El PT ha sido el eje de esos dos esquemas y le cabrá en el futuro un costo político más elevado que el que puede entreverse hoy. Sin embargo, de ninguna manera es el único villano de la corrupción en Brasil, y el propio escándalo de Petrobras tiene entre sus investigados a Antonio Anastasia, senador opositor, exgobernador de Minas Gerais y mano derecha del rival de Dilma en los últimos comicios, Aécio Neves.

Ésta es una omisión llamativa de los comentarios que se escuchan y se leen en estos días. Otra es la de quienes ensalzaban a Rousseff en el comienzo de su primer mandato por echar in limine a los ministros que eran acusados de corrupción, sin que se reparara en que la presidenta se deshacía de los sospechados pero encargaba sus reemplazos a los mismos partidos a los que aquéllos pertenecían. Un gatopardismo claro que mantenía la estructura del intercambio espurio de apoyos por ventajas políticas y económicas.

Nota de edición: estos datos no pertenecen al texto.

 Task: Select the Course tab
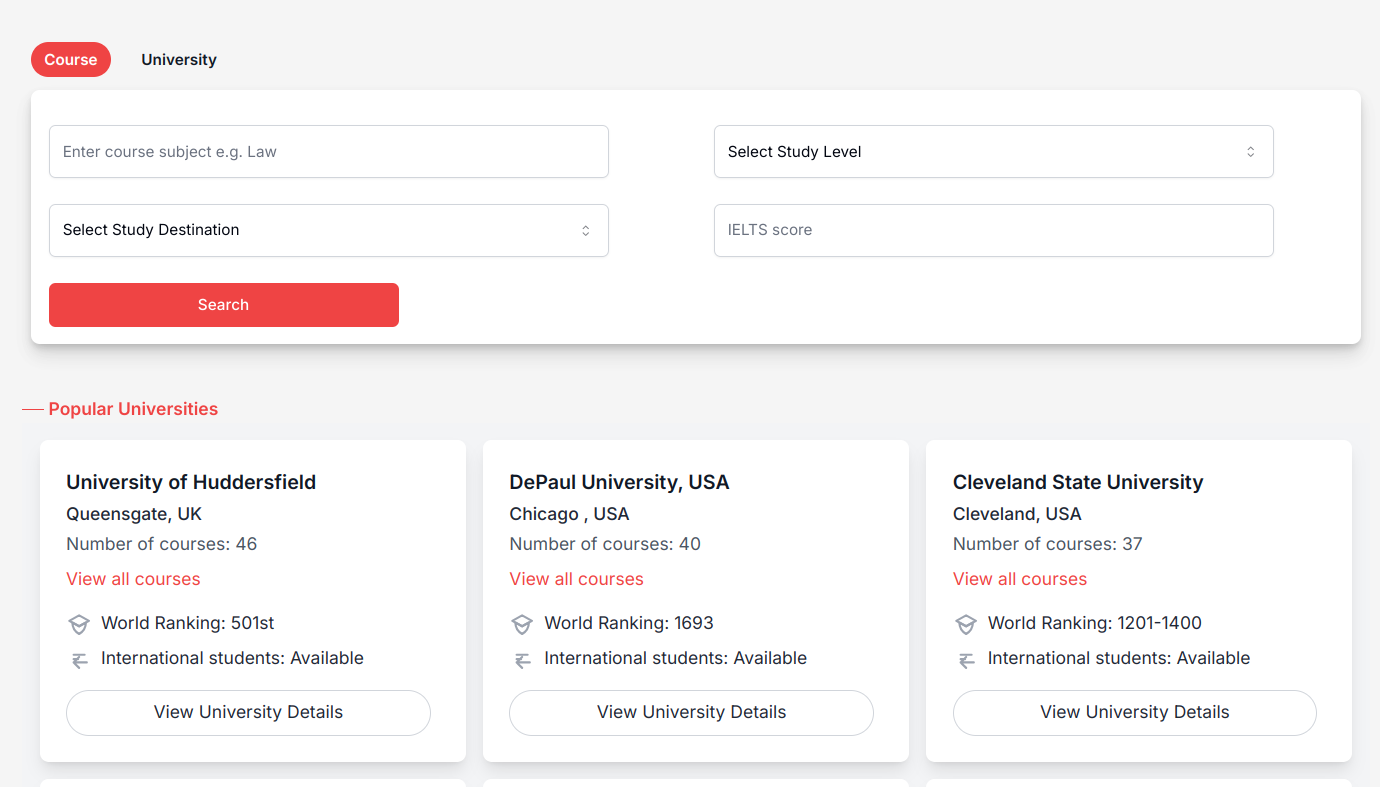[70, 59]
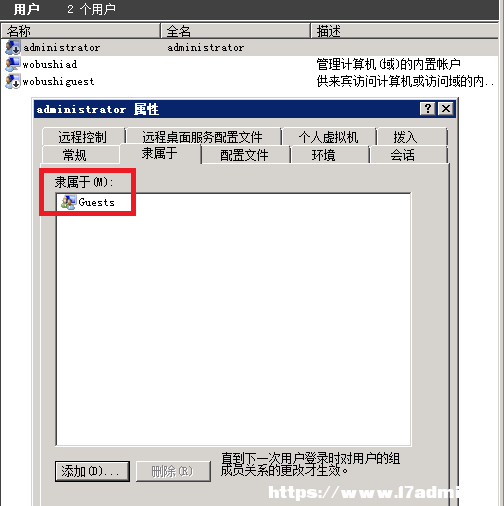The image size is (504, 506).
Task: Select the wobushiad user icon
Action: click(x=13, y=64)
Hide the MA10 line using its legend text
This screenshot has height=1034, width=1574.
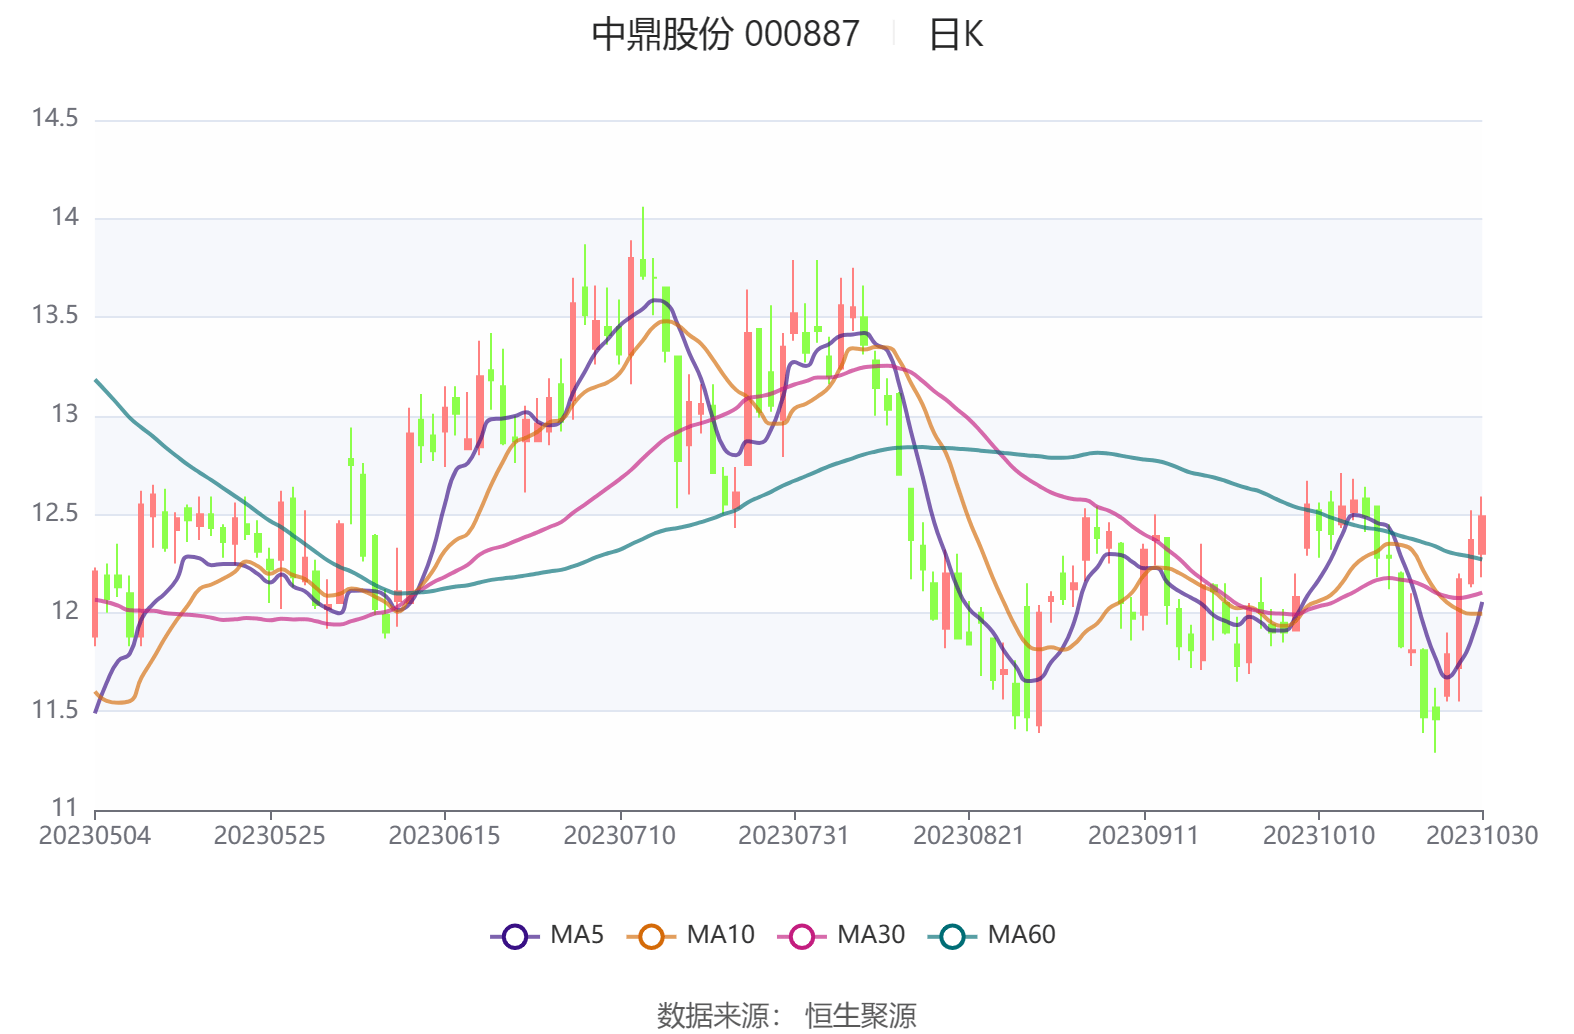point(720,935)
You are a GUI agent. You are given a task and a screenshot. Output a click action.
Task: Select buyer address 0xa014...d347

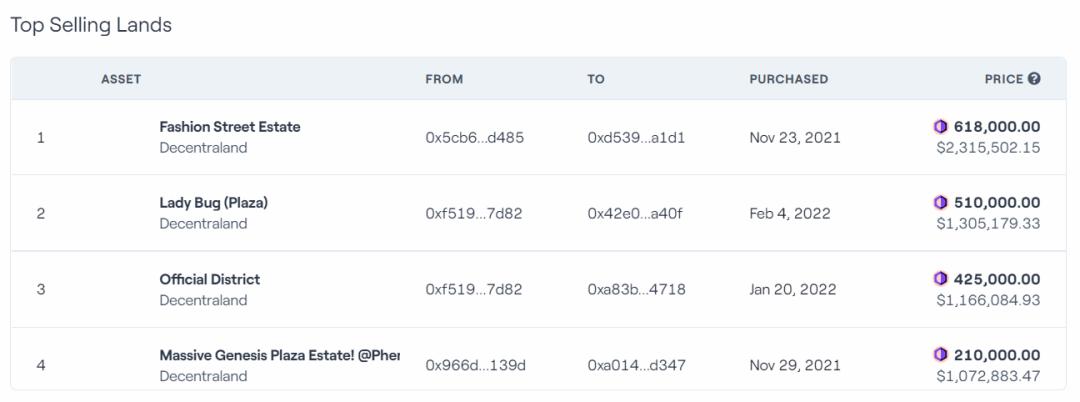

¿Habrá juicio político finalmente? Muchos, casi todos los que ayer colapsaron las calles de Brasil, lo reclamaron. Sin embargo, no parece haber por el momento ni mayorías suficientes para eso en el Congreso ni clima social. La mandataria retiene el apoyo incondicional del 25% de la población, que se expresó el viernes en las calles en menor medida que ayer pero de modo no desdeñable. En tanto, las posiciones al respecto distan de ser unánimes en el 75% restante, un poco por la falta de pruebas concretas en su contra y otro poco por el temor al inicio de una crisis política como la de 1992, con la eyección de Fernando Collor de Mello.